Exercise →
Please transcribe exactly, and only, the lines of the data below between the line holding "Instruction: Click the empty" and the line holding "You are a computer-use agent. Screen", inclusive.

---- Extracted information

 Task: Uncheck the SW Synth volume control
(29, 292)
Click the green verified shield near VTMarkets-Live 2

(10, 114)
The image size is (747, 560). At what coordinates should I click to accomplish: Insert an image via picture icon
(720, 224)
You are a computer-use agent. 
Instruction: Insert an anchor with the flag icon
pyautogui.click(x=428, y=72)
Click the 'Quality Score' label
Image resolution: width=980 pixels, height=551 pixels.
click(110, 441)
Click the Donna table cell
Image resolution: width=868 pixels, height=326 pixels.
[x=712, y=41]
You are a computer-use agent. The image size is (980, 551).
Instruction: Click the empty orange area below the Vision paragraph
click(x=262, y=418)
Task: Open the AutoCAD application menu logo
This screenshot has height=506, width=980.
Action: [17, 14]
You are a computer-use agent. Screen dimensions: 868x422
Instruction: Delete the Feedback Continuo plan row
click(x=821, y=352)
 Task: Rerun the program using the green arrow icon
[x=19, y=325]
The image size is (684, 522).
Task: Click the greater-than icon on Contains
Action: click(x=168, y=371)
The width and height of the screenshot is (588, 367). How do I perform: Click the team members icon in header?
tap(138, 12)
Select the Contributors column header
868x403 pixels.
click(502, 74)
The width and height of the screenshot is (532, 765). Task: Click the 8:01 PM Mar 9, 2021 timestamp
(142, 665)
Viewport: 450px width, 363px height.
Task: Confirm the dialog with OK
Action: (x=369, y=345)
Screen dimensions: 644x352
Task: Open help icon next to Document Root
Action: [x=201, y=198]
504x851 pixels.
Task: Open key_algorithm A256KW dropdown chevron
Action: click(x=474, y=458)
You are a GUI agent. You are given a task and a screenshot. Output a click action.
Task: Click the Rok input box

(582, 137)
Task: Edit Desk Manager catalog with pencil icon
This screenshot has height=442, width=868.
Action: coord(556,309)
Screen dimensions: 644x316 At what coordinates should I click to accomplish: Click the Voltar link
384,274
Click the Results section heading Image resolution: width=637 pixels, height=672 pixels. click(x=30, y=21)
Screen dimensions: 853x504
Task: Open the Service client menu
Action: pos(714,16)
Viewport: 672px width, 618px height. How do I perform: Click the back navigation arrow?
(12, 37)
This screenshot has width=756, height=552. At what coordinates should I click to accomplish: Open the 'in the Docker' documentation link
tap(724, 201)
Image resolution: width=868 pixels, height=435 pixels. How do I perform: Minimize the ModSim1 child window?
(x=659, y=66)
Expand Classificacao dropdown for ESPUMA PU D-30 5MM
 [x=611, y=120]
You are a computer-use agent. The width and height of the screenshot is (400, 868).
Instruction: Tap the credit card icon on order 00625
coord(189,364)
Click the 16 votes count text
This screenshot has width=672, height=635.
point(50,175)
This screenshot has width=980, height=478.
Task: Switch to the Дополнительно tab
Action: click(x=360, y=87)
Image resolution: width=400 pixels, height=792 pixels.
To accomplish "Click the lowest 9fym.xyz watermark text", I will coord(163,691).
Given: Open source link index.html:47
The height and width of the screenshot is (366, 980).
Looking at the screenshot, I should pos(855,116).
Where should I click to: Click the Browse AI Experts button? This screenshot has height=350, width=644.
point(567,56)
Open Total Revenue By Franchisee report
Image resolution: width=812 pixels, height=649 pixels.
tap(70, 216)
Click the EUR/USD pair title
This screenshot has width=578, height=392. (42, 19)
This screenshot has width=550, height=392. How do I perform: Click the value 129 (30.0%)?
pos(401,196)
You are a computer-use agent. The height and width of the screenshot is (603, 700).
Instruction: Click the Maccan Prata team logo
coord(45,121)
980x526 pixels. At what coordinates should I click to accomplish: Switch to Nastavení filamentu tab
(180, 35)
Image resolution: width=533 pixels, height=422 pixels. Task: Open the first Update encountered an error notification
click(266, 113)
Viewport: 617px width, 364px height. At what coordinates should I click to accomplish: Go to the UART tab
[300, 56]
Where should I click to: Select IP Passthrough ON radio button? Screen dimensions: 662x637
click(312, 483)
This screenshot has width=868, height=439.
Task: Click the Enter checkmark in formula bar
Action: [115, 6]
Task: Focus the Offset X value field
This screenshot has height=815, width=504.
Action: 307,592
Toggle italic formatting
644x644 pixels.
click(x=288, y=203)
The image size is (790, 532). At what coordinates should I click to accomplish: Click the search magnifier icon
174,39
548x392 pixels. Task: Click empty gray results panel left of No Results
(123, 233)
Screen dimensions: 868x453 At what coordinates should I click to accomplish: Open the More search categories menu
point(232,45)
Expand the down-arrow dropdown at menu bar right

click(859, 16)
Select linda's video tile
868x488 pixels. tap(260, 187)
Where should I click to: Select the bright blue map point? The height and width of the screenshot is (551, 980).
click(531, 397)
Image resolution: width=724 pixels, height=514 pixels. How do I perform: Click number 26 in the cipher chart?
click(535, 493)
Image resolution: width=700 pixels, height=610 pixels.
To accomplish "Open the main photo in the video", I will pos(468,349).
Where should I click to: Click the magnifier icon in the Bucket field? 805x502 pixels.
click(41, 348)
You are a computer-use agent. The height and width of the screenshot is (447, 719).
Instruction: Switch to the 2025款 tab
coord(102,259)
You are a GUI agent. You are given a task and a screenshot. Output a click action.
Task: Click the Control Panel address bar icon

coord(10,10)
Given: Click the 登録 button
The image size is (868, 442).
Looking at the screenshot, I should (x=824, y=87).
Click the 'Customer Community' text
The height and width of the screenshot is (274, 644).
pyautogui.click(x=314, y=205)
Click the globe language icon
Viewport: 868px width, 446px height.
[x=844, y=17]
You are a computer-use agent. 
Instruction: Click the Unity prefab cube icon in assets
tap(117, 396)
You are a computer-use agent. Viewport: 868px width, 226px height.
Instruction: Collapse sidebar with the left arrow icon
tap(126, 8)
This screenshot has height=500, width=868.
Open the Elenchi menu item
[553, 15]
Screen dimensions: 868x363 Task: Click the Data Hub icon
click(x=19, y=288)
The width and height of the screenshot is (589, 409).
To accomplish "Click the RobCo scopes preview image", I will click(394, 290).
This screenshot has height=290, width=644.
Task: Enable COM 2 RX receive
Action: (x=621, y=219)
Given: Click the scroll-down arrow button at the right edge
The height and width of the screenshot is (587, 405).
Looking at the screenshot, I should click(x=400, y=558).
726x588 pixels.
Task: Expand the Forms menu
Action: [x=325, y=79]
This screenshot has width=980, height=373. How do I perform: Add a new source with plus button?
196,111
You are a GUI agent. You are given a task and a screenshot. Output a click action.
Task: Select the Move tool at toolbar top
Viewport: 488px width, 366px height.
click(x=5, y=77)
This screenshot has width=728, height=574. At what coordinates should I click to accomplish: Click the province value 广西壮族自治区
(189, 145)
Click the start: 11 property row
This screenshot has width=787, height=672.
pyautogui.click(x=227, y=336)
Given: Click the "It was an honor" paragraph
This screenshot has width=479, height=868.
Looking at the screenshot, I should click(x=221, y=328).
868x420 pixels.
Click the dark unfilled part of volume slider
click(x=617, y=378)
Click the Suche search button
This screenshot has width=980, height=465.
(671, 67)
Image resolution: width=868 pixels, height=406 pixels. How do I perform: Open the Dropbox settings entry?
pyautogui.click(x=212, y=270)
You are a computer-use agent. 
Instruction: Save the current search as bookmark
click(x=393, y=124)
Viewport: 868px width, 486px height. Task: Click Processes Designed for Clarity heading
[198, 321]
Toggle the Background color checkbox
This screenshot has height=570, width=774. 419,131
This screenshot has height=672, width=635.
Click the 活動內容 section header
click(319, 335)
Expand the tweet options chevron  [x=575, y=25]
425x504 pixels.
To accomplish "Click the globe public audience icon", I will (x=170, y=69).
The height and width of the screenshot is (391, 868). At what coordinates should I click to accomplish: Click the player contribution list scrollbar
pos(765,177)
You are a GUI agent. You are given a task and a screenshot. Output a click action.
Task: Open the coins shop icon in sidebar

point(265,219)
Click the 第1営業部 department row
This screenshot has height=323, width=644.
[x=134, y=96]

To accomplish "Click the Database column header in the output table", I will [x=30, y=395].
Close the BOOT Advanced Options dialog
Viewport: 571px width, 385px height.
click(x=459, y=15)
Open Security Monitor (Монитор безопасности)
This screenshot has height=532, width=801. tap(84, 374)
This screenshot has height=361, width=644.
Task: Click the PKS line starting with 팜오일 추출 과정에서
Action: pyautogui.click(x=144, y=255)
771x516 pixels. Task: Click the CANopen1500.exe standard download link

--------

Problem solution →
Instruction: Click the empty orange area below the Vision paragraph
click(x=262, y=418)
Task: Open the AutoCAD application menu logo
This screenshot has height=506, width=980.
Action: [17, 14]
You are a computer-use agent. Screen dimensions: 868x422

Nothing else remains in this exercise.